### Extrait du texte
- - - -
Dimanche d'éveil au judaïsme

Une invitation à réfléchir, agir et célébrer

Prendre conscience de la source juive de la foi chrétienne, telle est l’intention première d’une journée d’éveil ou de sensibilisation au judaïsme, fixée un dimanche pour des raisons religieuses et pratiques. La prise de conscience concernant les sources juives de notre foi est parfois inégale, il importe donc d’y attacher toute notre attention que ce soit dans la liturgie ou dans les prédications. Il est donc souhaitable que pour ce dimanche, une liturgie spéciale soit conçue, elle pourrait faire référence à la tradition juive, selon les textes du jour.
Ce dossier fournit quelques textes et quelques pistes pour s’informer, construire une célébration et réfléchir à des animations possibles dans le cadre d’un Dimanche d’éveil au judaïsme.

Quelques réflexions introductives

Le point central est de proclamer que « Jésus est juif ». Non pas qu’il l’était ; il l’est toujours. Le ressuscité qui siège à la droite du Père est juif. La tradition chrétienne a délaissé ce point d’origine au long des siècles, mais Jésus lui-même n’a jamais été chrétien.
En conséquence, ignorer que Jésus est juif, c’est d’une certaine manière porter atteinte à la personne de Jésus lui-même. C’est aussi maintenir ouverte la porte qui a laissé passer toute la mouvance anti-juive. Malheureusement, les premiers théologiens et certains responsables de l’Église ont donné eux-mêmes dans ce travers dramatique.

Le judaïsme est à la source du christianisme. Au début, la « voie » nouvelle est juive (cf. Actes 9,2 ; 18,25 ; 24,22) et ceci, durant des décennies. C’est lorsque l’on découvrira qu’à Antioche des Grecs invoquent le nom de Jésus, qu’on enverra Barnabas vérifier (Actes 11,19-26). Il ira alors chercher Paul à Tarse pour enseigner ces Grecs. Ensuite naîtront des églises en terre païenne dans le bassin méditerranéen. Dans le Nouveau Testament, en Actes 10,1 à 11,18 se trouve la charnière décisive qui ouvre sur l’accession des non-juifs à la foi chrétienne et au baptême : Pierre chez Corneille.

Rencontrer, écouter des Juifs, réfléchir et modifier son regard, tout cela rapproche en profondeur de Jésus, par delà les constructions dogmatiques postérieures. S’éveiller au judaïsme n’est ni la lubie de quelques-uns ni une manipulation institutionnelle1. C’est une démarche de vérité spirituelle, qui respecte Jésus, son message, sa culture et sa foi de Juif. Ainsi, organiser une journée d’information sur le judaïsme ou une célébration permet de mieux sensibiliser les fidèles chrétiens au judaïsme et aux liens profonds qui unissent ces deux religions.
- - - -
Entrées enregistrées

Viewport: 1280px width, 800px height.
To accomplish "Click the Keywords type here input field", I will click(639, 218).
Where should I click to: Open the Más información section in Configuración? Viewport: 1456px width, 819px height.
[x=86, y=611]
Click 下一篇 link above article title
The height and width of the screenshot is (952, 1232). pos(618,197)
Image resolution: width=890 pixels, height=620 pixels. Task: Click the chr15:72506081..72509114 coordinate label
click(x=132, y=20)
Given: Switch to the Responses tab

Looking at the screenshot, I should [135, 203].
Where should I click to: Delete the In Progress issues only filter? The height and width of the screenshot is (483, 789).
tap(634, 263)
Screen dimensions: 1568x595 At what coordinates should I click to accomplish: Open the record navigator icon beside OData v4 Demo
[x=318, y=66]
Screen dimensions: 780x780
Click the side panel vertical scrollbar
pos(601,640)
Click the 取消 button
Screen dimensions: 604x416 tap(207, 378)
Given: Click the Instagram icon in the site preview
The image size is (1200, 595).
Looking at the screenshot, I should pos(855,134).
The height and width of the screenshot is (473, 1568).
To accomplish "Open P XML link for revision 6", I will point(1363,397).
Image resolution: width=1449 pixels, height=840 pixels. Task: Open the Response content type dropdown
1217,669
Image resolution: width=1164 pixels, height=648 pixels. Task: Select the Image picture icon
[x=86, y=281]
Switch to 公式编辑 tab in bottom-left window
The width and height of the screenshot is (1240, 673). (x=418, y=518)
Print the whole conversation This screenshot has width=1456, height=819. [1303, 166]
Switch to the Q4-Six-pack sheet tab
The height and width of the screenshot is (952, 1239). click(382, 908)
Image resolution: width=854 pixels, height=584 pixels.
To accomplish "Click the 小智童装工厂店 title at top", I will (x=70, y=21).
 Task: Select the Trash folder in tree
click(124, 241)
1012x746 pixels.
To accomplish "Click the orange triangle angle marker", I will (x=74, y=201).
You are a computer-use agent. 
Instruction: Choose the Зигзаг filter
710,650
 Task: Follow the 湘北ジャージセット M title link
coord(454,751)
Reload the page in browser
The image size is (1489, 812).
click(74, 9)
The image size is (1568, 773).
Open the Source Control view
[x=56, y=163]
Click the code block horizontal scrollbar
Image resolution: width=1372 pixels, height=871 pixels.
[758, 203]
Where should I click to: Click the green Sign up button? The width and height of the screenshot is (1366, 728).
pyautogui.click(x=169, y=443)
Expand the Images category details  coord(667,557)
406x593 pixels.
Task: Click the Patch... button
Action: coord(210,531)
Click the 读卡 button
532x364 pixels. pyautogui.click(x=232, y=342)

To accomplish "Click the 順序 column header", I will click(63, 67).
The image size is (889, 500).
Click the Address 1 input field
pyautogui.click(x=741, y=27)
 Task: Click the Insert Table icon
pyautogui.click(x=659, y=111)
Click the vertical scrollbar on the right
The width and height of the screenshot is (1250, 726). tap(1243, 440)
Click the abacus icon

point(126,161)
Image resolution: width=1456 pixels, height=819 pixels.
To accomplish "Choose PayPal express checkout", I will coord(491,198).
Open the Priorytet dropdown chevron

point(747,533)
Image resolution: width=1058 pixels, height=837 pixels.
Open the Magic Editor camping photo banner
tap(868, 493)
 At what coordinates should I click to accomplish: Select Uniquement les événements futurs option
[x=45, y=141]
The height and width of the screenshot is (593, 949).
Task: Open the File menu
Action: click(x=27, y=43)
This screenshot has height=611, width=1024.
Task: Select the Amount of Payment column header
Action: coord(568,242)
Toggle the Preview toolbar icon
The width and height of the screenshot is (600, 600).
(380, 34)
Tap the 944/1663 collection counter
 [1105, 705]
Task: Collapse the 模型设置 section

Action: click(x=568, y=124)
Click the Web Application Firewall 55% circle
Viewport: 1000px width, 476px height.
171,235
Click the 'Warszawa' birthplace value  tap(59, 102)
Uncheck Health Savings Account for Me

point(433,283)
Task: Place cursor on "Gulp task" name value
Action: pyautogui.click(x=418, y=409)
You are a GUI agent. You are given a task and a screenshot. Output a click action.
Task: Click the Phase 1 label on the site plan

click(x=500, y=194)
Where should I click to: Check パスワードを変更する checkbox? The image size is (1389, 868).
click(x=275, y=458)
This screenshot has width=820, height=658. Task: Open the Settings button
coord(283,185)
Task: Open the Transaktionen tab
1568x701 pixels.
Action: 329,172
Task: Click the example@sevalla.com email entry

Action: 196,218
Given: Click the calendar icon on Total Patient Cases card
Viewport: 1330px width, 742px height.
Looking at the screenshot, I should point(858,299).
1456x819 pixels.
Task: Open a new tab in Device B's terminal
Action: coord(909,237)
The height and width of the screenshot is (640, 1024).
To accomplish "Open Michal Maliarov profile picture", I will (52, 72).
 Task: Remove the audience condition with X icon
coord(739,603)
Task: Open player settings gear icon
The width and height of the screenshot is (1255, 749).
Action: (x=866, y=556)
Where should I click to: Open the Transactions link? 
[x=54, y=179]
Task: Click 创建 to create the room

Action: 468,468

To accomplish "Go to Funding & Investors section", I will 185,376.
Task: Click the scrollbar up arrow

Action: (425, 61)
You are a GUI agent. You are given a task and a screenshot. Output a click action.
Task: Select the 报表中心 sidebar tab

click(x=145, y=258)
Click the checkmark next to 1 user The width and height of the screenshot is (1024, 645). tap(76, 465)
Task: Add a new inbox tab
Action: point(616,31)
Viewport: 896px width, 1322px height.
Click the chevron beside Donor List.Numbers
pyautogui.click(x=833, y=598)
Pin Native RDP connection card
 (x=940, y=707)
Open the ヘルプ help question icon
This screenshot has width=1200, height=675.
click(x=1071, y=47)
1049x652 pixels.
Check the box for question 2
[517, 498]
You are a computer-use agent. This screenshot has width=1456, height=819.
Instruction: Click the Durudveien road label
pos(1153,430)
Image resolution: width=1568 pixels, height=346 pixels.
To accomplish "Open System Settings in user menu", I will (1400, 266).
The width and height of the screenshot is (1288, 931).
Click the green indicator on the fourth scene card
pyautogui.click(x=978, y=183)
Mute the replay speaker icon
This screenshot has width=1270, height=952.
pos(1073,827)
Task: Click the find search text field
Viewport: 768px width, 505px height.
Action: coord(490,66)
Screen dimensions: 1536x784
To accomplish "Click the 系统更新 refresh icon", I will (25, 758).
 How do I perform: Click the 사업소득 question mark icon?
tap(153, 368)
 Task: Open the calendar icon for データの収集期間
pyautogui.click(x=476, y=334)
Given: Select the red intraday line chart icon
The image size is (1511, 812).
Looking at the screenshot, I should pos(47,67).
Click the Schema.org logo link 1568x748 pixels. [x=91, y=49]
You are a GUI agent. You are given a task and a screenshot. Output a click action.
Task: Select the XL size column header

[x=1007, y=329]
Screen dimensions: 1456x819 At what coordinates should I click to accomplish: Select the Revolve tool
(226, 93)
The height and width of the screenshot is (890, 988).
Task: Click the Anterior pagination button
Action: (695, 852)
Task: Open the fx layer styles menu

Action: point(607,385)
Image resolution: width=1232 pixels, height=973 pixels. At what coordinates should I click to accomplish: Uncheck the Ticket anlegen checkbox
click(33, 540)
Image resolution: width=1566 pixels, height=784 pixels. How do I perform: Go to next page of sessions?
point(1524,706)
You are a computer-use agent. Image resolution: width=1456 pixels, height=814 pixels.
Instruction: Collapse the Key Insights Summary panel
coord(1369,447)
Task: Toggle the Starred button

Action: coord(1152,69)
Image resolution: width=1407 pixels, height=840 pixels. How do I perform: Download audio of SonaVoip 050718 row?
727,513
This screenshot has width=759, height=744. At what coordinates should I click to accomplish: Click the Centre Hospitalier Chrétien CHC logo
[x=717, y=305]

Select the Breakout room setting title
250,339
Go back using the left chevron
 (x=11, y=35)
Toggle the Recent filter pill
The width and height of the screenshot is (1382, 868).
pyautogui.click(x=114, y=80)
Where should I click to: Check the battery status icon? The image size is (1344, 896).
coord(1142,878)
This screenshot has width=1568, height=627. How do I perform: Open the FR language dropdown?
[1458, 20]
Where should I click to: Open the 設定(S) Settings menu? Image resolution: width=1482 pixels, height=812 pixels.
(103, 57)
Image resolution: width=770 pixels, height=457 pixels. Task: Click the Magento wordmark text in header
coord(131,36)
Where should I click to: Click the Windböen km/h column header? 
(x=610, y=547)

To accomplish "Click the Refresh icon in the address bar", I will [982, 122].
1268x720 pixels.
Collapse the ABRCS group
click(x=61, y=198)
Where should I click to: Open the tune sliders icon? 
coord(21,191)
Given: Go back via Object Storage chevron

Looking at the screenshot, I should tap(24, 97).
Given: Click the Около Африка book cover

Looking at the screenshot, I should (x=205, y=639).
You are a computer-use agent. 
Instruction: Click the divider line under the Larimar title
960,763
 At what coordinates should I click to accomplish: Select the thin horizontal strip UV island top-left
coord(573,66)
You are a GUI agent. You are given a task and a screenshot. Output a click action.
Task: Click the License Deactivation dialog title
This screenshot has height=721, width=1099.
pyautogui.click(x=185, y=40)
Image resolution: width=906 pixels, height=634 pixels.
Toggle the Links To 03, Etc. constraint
- - - -
### Actions requises
a – Répondez à ces questions à partir du texte sur le Dimanche d'éveil au judaïsme :
(i) Pour quelles raisons la journée d'éveil au judaïsme est-elle fixée un dimanche ?
(ii) Qui Barnabas va-t-il chercher à Tarse, et dans quel but ?
(iii) Quel passage des Actes le texte désigne-t-il comme la charnière décisive, et quelle scène y trouve-t-on ?
b – Traduisez en anglais cette phrase du texte sur le Dimanche d'éveil au judaïsme : « La tradition chrétienne a délaissé ce point d’origine au long des siècles, mais Jésus lui-même n’a jamais été chrétien. »

### Réponses dans l'ordre
a –
(i) Pour des raisons religieuses et pratiques.
(ii) Il va chercher Paul, pour enseigner les Grecs d'Antioche qui invoquent le nom de Jésus.
(iii) Actes 10,1 à 11,18 : Pierre chez Corneille.

b – Over the centuries, the Christian tradition neglected this point of origin, but Jesus himself was never a Christian.